4. Create an upload form

Add the upload form client in src/pages/index.page.ts. Replace it with the following.

src/pages/index.page.ts
import { Component } from '@angular/core';
import { FormsModule } from '@angular/forms';
import { injectLoad } from '@analogjs/router';
import { toSignal } from '@angular/core/rxjs-interop';
import { load } from './index.server';
@Component({
selector: 'app-home',
standalone: true,
imports: [FormsModule],
template: `
<form (ngSubmit)="onSubmit($event)">
<input type="file" name="file">
<button type="submit">Upload</button>
</form>
`,
})
export default class HomeComponent {
data = toSignal(injectLoad<typeof load>(), { requireSync: true });
async onSubmit(event: Event): Promise<void> {
const file = (event.target as HTMLFormElement)['file'].files?.[0]!;
const image = await fetch(this.data().url, {
body: file,
method: 'PUT',
headers: {
'Content-Type': file.type,
'Content-Disposition': `attachment; filename="${file.name}"`,
},
});
window.location.href = image.url.split('?')[0];
}
}

Here we are injecting the pre-signed URL from the server into the component.
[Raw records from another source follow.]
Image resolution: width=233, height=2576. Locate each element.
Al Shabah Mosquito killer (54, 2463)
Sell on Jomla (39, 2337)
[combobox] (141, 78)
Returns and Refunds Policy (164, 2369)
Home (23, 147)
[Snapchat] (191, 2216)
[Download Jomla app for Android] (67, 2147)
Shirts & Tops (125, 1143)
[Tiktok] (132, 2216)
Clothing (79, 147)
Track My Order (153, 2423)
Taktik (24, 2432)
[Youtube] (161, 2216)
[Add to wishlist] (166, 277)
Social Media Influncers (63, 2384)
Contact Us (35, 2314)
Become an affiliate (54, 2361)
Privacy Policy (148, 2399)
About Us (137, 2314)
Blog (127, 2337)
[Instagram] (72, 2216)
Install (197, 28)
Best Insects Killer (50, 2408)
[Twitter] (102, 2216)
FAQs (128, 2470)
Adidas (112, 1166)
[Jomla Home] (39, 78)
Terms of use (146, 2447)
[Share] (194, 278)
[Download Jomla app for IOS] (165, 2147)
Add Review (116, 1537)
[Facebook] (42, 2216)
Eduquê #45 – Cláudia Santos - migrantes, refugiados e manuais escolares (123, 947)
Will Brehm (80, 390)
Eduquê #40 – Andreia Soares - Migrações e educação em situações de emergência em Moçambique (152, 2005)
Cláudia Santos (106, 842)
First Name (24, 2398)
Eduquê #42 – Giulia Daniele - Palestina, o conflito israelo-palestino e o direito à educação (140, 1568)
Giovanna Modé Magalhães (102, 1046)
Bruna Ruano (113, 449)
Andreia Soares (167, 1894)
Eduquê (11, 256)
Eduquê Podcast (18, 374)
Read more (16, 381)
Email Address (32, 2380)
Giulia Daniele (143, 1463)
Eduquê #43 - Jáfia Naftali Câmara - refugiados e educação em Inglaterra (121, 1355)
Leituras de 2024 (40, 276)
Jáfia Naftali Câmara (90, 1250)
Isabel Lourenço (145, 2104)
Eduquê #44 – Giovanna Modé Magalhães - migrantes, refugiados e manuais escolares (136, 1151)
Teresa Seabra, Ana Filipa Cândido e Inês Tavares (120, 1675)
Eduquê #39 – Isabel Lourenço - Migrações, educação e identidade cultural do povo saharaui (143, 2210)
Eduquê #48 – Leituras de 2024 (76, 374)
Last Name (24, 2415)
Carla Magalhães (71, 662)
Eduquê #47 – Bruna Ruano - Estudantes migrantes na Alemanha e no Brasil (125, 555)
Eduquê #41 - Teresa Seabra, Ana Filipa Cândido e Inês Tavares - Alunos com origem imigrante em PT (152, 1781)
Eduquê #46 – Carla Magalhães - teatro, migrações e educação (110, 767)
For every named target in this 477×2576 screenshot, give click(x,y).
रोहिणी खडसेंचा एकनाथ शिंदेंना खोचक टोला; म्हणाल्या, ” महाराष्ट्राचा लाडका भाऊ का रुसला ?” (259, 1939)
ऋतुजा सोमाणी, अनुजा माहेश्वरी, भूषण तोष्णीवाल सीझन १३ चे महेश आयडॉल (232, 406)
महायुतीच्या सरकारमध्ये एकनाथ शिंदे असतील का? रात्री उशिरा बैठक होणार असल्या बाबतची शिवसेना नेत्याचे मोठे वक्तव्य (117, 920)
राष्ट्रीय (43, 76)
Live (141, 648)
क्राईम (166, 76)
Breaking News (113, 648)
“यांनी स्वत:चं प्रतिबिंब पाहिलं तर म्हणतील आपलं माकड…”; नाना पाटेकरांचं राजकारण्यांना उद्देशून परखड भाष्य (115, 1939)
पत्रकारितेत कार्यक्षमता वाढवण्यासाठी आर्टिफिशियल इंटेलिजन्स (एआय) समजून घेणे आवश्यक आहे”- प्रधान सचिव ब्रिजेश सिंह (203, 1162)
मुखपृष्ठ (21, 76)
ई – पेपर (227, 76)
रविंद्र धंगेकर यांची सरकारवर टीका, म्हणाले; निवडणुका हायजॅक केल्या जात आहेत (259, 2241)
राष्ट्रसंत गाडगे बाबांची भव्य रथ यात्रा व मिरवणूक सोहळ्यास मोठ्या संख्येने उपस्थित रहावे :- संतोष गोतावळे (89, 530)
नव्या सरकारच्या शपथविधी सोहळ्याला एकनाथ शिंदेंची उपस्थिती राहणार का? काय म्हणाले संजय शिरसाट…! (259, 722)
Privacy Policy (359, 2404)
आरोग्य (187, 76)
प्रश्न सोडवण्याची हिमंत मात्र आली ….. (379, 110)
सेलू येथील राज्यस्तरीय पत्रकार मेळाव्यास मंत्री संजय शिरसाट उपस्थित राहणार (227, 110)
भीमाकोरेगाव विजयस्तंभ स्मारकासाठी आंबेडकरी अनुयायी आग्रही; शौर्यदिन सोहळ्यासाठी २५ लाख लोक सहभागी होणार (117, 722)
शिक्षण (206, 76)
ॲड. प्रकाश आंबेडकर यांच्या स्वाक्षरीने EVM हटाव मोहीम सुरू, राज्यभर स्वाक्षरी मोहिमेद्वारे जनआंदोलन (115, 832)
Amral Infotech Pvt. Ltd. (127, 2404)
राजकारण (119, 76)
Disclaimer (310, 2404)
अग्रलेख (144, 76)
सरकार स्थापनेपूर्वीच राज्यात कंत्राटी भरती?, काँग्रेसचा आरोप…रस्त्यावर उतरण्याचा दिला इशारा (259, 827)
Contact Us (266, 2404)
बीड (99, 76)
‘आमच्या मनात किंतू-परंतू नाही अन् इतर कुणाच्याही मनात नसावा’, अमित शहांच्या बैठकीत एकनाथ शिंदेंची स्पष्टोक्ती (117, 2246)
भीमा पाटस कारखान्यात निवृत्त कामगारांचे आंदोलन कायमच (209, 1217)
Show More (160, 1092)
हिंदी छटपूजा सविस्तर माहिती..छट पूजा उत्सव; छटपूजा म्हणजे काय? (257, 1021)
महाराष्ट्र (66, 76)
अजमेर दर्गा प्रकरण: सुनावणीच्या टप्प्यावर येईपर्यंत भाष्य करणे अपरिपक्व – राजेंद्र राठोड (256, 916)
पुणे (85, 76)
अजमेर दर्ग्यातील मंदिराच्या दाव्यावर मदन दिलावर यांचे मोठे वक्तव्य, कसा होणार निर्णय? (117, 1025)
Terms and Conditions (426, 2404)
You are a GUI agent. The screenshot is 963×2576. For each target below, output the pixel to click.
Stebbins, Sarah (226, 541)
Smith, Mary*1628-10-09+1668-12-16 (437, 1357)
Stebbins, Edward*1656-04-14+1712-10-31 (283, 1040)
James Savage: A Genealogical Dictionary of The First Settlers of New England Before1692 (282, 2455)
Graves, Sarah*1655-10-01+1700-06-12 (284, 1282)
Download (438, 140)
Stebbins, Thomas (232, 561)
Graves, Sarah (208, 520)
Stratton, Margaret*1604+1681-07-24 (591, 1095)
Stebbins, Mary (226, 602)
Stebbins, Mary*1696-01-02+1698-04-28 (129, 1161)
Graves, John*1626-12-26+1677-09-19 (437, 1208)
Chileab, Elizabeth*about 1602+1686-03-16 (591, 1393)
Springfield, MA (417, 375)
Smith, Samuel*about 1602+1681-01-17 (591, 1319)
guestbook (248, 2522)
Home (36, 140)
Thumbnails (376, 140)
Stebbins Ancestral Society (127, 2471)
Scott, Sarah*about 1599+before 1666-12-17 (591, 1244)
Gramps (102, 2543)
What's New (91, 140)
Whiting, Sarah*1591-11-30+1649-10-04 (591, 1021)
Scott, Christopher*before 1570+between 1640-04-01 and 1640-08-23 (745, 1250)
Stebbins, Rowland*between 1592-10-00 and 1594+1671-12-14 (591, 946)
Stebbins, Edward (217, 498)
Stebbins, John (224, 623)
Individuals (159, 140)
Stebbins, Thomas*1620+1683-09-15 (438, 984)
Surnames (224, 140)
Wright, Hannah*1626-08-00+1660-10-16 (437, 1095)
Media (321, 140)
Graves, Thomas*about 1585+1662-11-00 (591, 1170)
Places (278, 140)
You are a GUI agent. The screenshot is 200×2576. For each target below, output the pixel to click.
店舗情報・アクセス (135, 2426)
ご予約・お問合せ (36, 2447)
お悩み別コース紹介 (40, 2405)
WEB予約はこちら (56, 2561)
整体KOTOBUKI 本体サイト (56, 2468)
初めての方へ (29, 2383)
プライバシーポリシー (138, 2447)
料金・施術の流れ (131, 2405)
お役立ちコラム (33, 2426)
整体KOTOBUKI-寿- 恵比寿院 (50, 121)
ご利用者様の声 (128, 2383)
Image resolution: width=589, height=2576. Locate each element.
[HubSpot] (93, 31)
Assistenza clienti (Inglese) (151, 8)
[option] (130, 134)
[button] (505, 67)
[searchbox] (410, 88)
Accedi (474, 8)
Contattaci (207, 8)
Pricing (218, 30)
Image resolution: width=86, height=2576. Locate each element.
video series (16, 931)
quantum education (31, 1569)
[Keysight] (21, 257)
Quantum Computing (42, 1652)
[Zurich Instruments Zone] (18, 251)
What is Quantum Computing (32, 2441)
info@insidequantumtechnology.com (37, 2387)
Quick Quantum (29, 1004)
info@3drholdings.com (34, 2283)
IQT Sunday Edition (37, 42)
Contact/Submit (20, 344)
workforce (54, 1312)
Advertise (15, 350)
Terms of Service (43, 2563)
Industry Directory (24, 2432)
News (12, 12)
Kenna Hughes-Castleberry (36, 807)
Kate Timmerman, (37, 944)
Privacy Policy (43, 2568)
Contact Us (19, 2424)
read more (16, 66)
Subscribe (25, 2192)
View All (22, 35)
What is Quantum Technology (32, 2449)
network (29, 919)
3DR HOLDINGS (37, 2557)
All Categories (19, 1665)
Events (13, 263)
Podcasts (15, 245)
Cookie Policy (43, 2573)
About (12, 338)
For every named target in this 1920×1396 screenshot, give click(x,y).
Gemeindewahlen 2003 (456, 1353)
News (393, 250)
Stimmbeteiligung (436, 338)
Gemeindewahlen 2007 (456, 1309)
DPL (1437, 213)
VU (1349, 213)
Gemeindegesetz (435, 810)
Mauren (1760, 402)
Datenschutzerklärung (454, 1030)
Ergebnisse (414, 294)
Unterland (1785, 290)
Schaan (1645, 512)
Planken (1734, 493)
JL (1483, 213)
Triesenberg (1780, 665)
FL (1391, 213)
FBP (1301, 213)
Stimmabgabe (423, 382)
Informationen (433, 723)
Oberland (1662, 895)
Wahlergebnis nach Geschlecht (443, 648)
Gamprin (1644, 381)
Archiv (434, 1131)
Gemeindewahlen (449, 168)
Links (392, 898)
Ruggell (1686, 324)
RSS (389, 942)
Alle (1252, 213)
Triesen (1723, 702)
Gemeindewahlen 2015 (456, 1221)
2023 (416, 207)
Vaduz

Head over to the local Analog app site in your browser, http://localhost:5173 and try uploading an image. You should see it upload and then download the image.


5. Deploy your app

Now let’s deploy your app to AWS.

Terminal window
npx sst deploy --stage production

You can use any stage name here but it’s good to create a new stage for production.


Connect the console

As a next step, you can setup the SST Console to git push to deploy your app and monitor it for any issues.

SST Console Autodeploy

You can create a free account and connect it to your AWS account.